Un bruit strident confirma que le court-circuit attendu avait bien eut lieu puis un spasme secoua la voiture dans les airs. Mais au lieu de la chute vertigineuse que John attendait, l’engin se contenta de s’immobiliser dans le ciel. D’ultimes sécurités s’étaient opposées à son projet. Cependant il ne s’attendait pas à ce que les portes s’ouvrissent en plein air.

Confronté à une mort qu’il n’avait pas anticipée, il faillit reculer. Mais il reprit bien vite ses esprits, il attendait depuis bien trop longtemps une telle opportunité pour ne pas la saisir.

Après s’être contorsionné hors de ses ceintures de sécurité – elles étaient hors-tensions, donc très lâches, mais ce n’en fut pas moins une rude épreuve qui le laissa transpirant et essoufflé – il grimpa sur le toit de son véhicule, balayé par de puissantes rafales de vent.

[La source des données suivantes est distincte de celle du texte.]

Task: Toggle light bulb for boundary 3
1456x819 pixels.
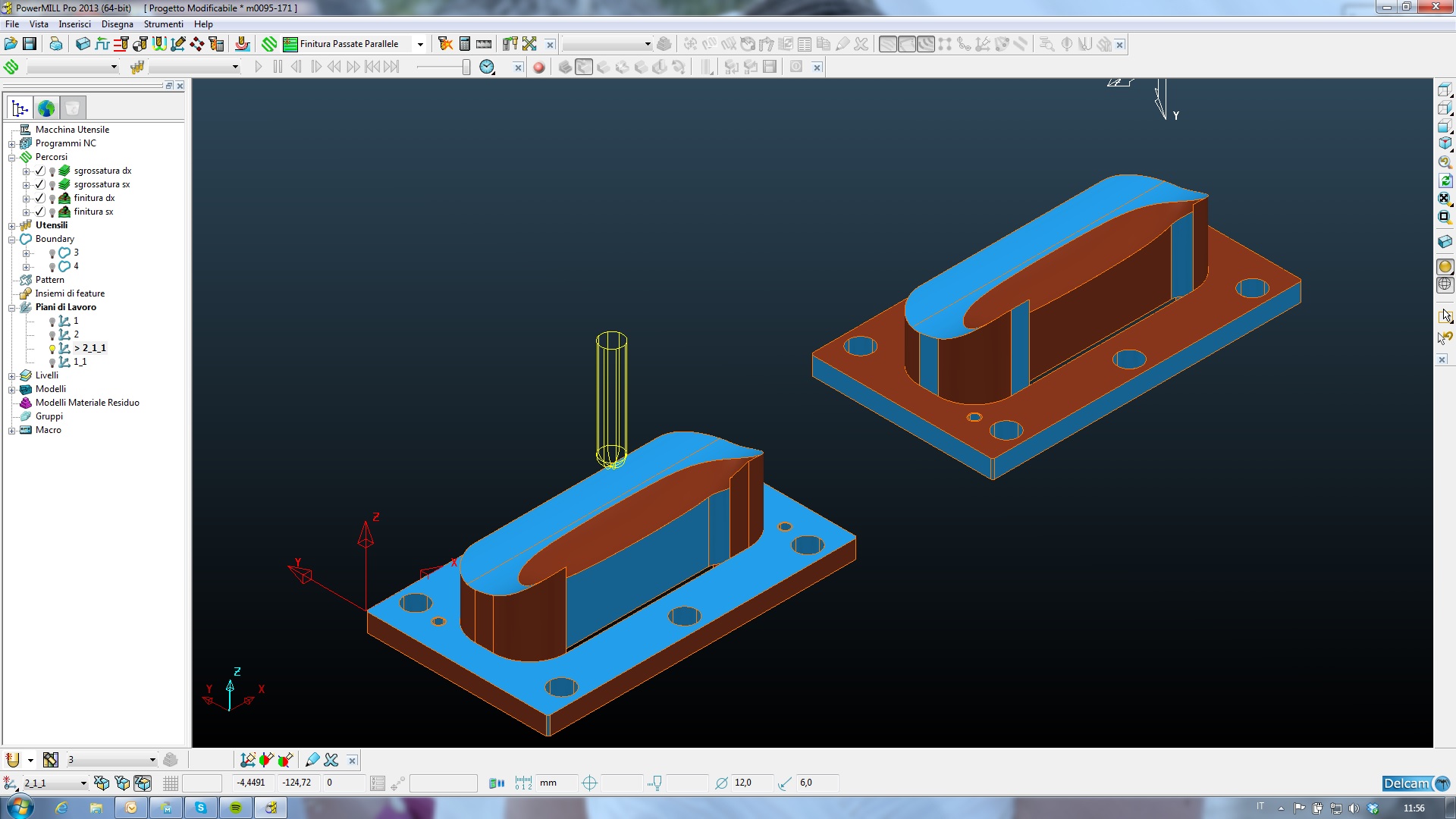Action: (52, 253)
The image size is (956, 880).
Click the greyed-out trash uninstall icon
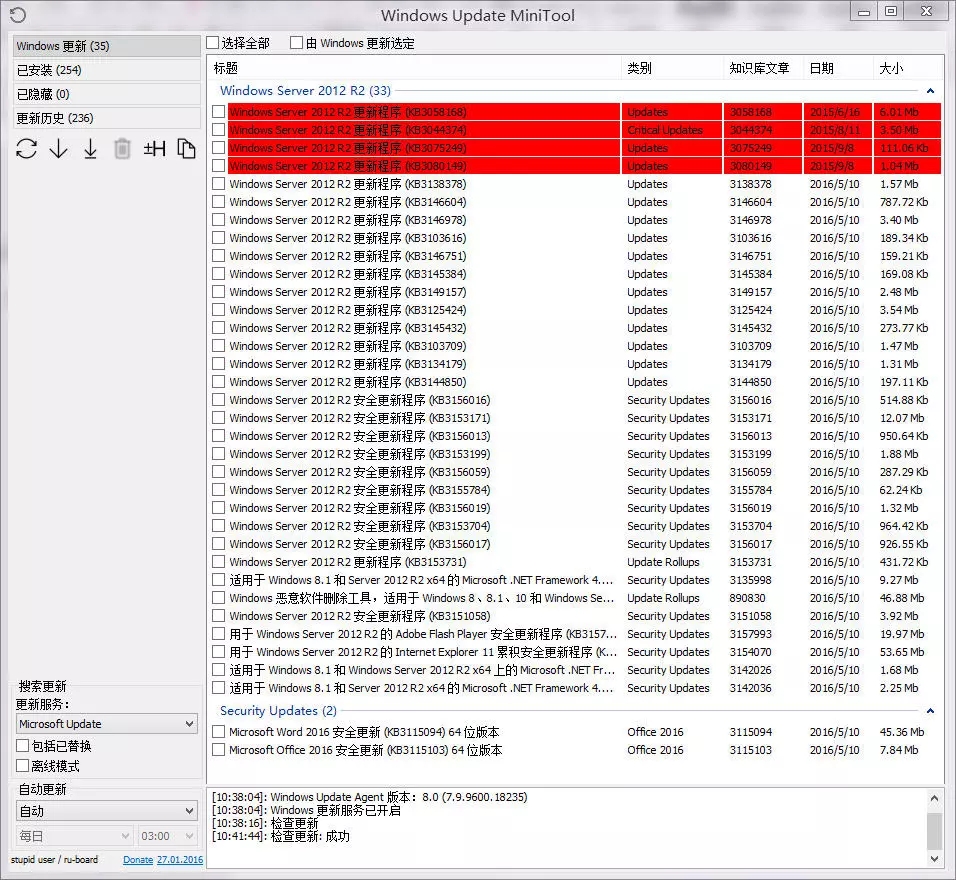click(122, 149)

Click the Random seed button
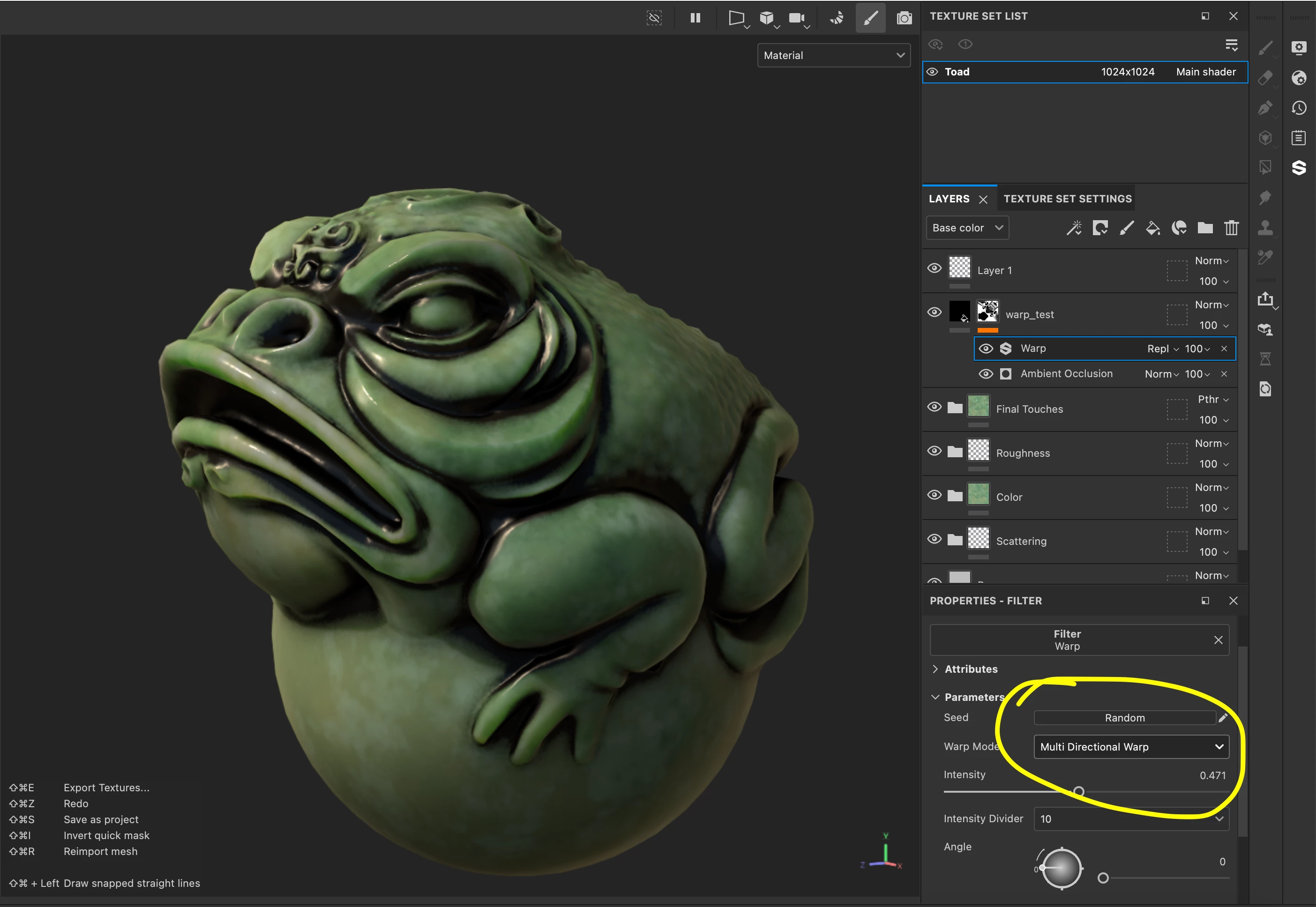(x=1124, y=718)
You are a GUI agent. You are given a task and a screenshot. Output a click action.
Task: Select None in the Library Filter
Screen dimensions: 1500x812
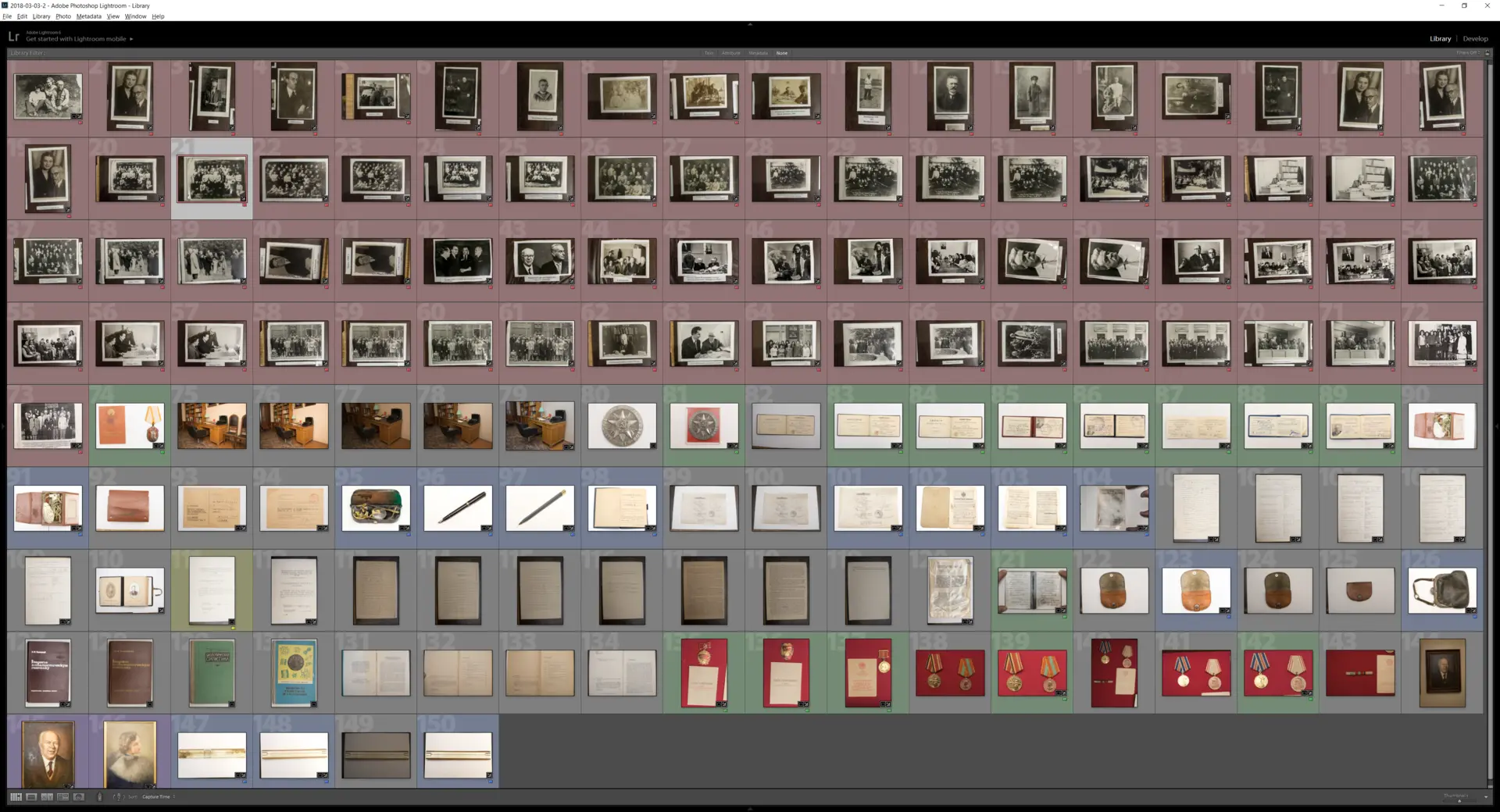click(x=781, y=53)
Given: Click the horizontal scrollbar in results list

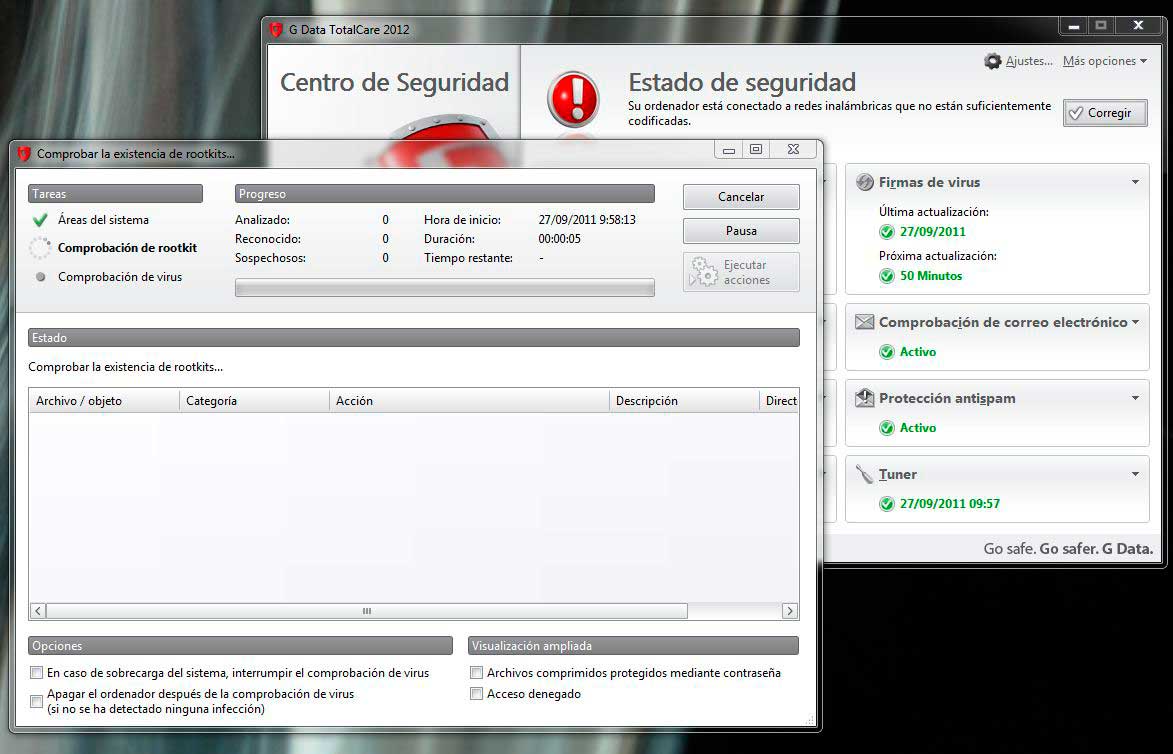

Enfin à l’air libre, débarrassé de toutes ces protections qui lui entravaient la vie, il se surprit pour la première fois au cours de son existence à ressentir une enivrante et vertigineuse sensation de liberté. Tout lui paraissait possible, vaste, atteignable et distant à la fois.

La tristesse l’accabla quand il réalisa qu’il avait goûté à ce fruit défendu quelques précieuses secondes de trop et qu’il ne lui serait plus jamais autorisé la possibilité d’un tel écart. Il ne retournerait pas sagement en sa prison de sûreté ; il décida d’en finir. Il écarta les bras et se lança dans le vide.

Le vent siffla à ses oreilles et l’air sembla plus difficile à respirer. Le sol qui lui avait paru irréel à cinq mille mètres prenait forme à mesure qu’il chutait. La mort s’autoriserait peut-être bientôt à lui. Il aperçut enfin les détails qui signifiaient qu’il avait réussi : des routes goudronnées primitives, des décharges de véhicules à roues et d’anciennes habitations en ruine. Mais il se rendit compte qu’il ralentissait anormalement. Un étrange dispositif s’était agrippé à son dos et s’était enroulé sur tout son torse. Dans l’intensité du saut, il n’avait rien senti. Maintenant qu’il y faisait attention, il entendait son mécanisme électromagnétique bourdonner. C’était certainement encore une ultime sécurité mise en place pour récupérer tout passager tombant du véhicule. Et puisque la voiture n’avait pu conserver le passager à l’abri, c’est qu’à l’évidence, elle présentait des brèches de sécurité. Amener l’individu jusqu’au sol était, dans ce cas, l’option la plus sûre.

John fut posé en douceur à terre et aussitôt un cocon d’isolation se déploya autour de lui. Depuis que les espèces hostiles à l’homme avaient été éliminées, l’environnement sauvage ne présentait plus guère de danger. L’on n’était cependant jamais assez prudent.

Il fut récupéré en urgence par des équipes spécialisées qui prirent son cas très au sérieux et lui fournirent la plus totale des attentions. Lui, voyait cela comme de la surveillance exagérée, voire de l’intrusion dans sa vie personnelle.

Il ne supporta malheureusement pas ce rythme de vie très longtemps. Il savait qu’il avait épuisé ses chances de pouvoir se donner la mort après cette dernière tentative échouée. Aussi décida-t-il d’accepter enfin l’injection de nanomachines.

C’est ainsi qu’il devint un être raisonnable. C’est ainsi qu’il devint ce que je suis et que cet ancien moi disparut. Depuis ce jour, mon esprit est propre, débarrassé de ces déviances d’un autre temps primitif. Je ne suis plus cet être malade qui refusait le progrès.

En un sens, il réussit peut-être bien à se donner la mort ce jour-ci, puisque je ne suis plus lui.

L’époque où nous pensions en termes étriqués tel que « je » est d’ailleurs révolu. L’humanité nanomachine est une pensée collective. Dorénavant, l’on pense, donc on est.